- REQUIREMENT -
Copy, word for word, the lines below from the one containing "You are a computer-use" up to and including the one containing "Click the light", with pictures left out.

INPUT DATA START

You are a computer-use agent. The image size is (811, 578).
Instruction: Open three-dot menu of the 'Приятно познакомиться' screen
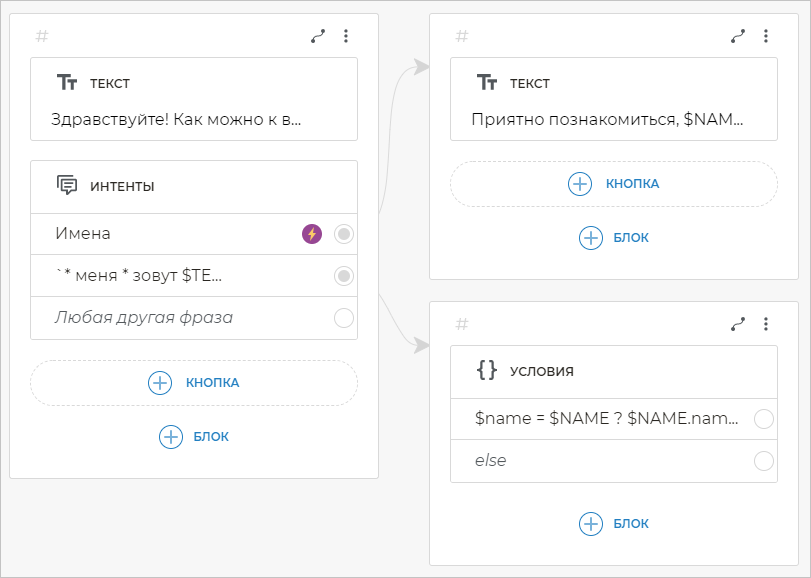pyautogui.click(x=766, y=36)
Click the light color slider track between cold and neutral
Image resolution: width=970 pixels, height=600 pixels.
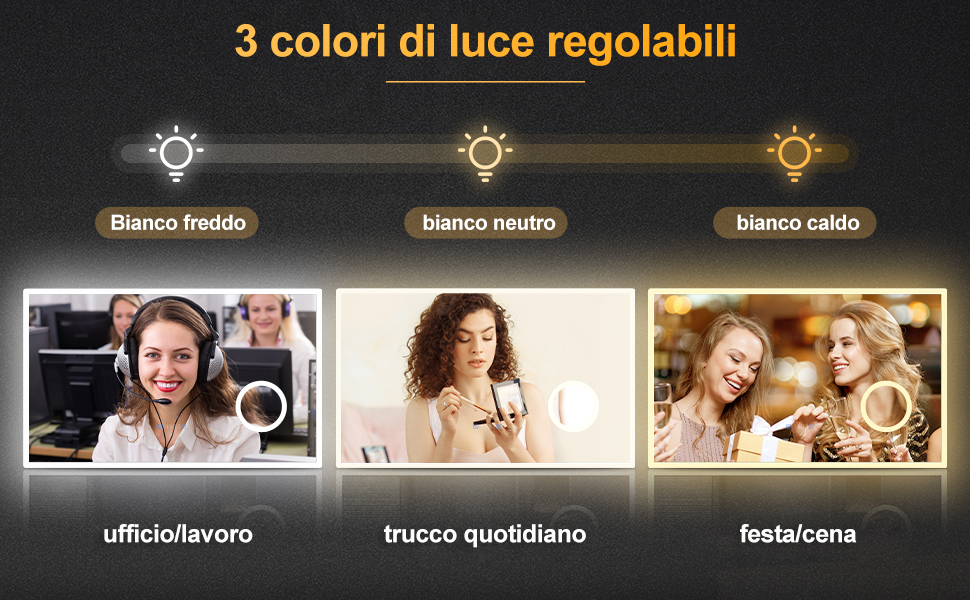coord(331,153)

INPUT DATA END
INPUT DATA START

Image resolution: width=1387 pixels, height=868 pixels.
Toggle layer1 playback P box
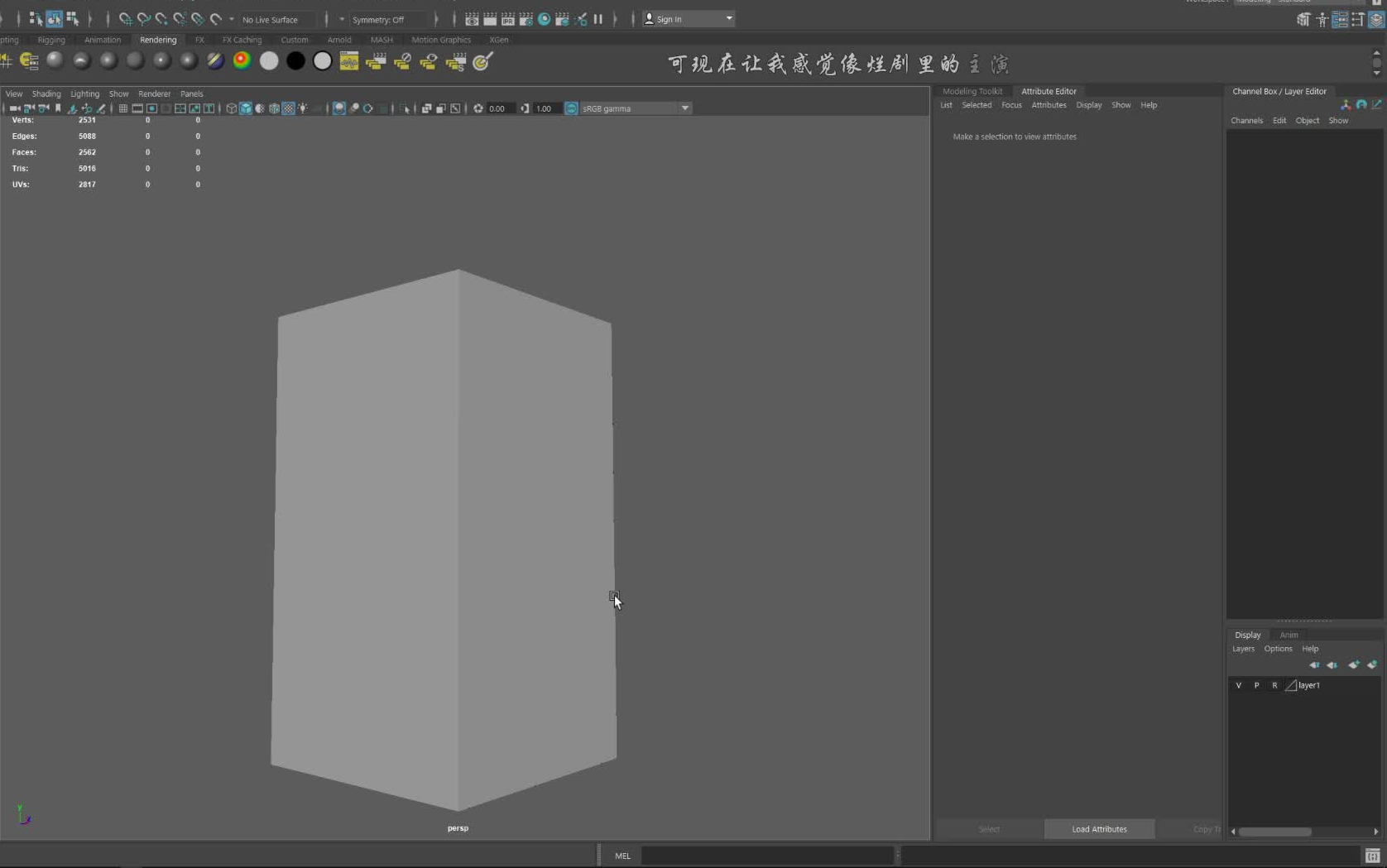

INPUT DATA END

- REPLY TO THE EXERCISE -
You are a computer-use agent. The image size is (811, 578).
Instruction: Open three-dot menu of the 'Приятно познакомиться' screen
pyautogui.click(x=766, y=36)
Click the light color slider track between cold and neutral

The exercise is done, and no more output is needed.